I was perusing the science pages of The New York Times as I do every week when I came across a story about a drought in China and a resultant rise in the price of food. As I read the story, it brought to mind similar stories that I have read in recent months. There have been a number of crop failures because of extreme weather conditions right around the world.

Climate scientists have warned repeatedly that the frequency of these extreme weather conditions is likely to increase as the earth continues to warm. They might as well be shouting into a hurricane. People simply are not listening. Perhaps when a loaf of bread goes for $100, it might finally get their attention.

There have already been food riots in various countries around the world. The current uprising in Egypt has been fueled, in part, by the fact that food has become more scarce and expensive and people are unable to feed their families. What will happen when that circustance becomes fact in this country? Most likely the right-wing demagogues will blame it on illegal aliens and will demand that we declare war on Mexico, while at the same time insisting that every citizen, including children, must purchase and carry a concealed handgun to "protect" themselves. Yeah, that'll fix it. But that is the kind of logic we've come to expect from the idiocracy that seems to hold sway in much of our country.

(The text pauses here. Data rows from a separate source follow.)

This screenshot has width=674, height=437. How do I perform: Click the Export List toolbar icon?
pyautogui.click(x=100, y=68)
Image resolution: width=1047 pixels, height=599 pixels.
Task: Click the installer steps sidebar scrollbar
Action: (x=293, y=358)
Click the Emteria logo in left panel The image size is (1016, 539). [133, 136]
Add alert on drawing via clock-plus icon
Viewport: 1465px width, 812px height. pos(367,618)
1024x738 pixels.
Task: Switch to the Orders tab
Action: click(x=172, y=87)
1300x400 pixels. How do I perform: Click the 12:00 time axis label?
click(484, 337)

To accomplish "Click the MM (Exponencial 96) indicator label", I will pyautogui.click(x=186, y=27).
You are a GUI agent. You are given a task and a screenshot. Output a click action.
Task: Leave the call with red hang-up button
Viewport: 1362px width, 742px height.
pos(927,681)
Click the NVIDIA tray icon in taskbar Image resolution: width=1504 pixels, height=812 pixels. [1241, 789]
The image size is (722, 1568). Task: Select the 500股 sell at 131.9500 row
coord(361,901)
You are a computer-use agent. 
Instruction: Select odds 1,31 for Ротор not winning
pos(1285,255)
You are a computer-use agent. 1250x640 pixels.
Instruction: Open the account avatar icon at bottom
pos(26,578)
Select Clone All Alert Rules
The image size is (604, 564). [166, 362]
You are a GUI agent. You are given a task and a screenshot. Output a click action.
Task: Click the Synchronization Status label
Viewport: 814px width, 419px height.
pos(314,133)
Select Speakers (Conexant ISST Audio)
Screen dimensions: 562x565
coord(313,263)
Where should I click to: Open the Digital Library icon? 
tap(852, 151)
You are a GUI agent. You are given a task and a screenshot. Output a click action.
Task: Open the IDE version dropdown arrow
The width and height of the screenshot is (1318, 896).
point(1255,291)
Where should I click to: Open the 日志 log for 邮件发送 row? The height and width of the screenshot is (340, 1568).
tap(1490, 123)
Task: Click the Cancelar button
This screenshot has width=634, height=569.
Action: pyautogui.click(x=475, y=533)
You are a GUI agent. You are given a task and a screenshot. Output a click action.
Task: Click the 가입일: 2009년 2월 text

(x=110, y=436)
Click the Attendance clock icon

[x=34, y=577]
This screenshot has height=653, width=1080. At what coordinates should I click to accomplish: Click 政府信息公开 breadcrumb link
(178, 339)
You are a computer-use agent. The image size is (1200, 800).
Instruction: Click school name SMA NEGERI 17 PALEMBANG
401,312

Commodity prices, in general, have surged in the face of the economic downturn that has been building over the last five years, and food prices actually were rather late in joining the party, as economist Paul Krugman points out in his blog. But now that they have and as the extreme weather events and resultant crop failures continue, we might expect that they will be the life of that party for some time to come.

All the more reason to get that backyard vegetable garden started this spring.


  1. My Dad passed away last year. I remembering him saying when the US was dropping bags of wheat (or some other grain) to villages of starving people, that if that happened here we wouldn't know what to do with it. I agreed- I wouldn't. And I grew up growing much of our own food. We had a huge garden and my mom canned all summer. I remember being surprised that you could buy green beans in a store already canned! (4 for a $1). We always had a huge garden-- it kept five kids busy the whole summer. When I first married, we planted a small one. Didn't work out all that well-- I knew the grocery store was close!! I love fresh vegetales but I count my blessings that I don't have to depend on my gardening skills to eat!

  2. We are spoiled by the easy availability of food and the relatively low cost of food in this country, but there may well come a time - and it may not be that far in the future - when that will no longer be true, Anonymous. When that happens, I really do fear for what will happen to this country.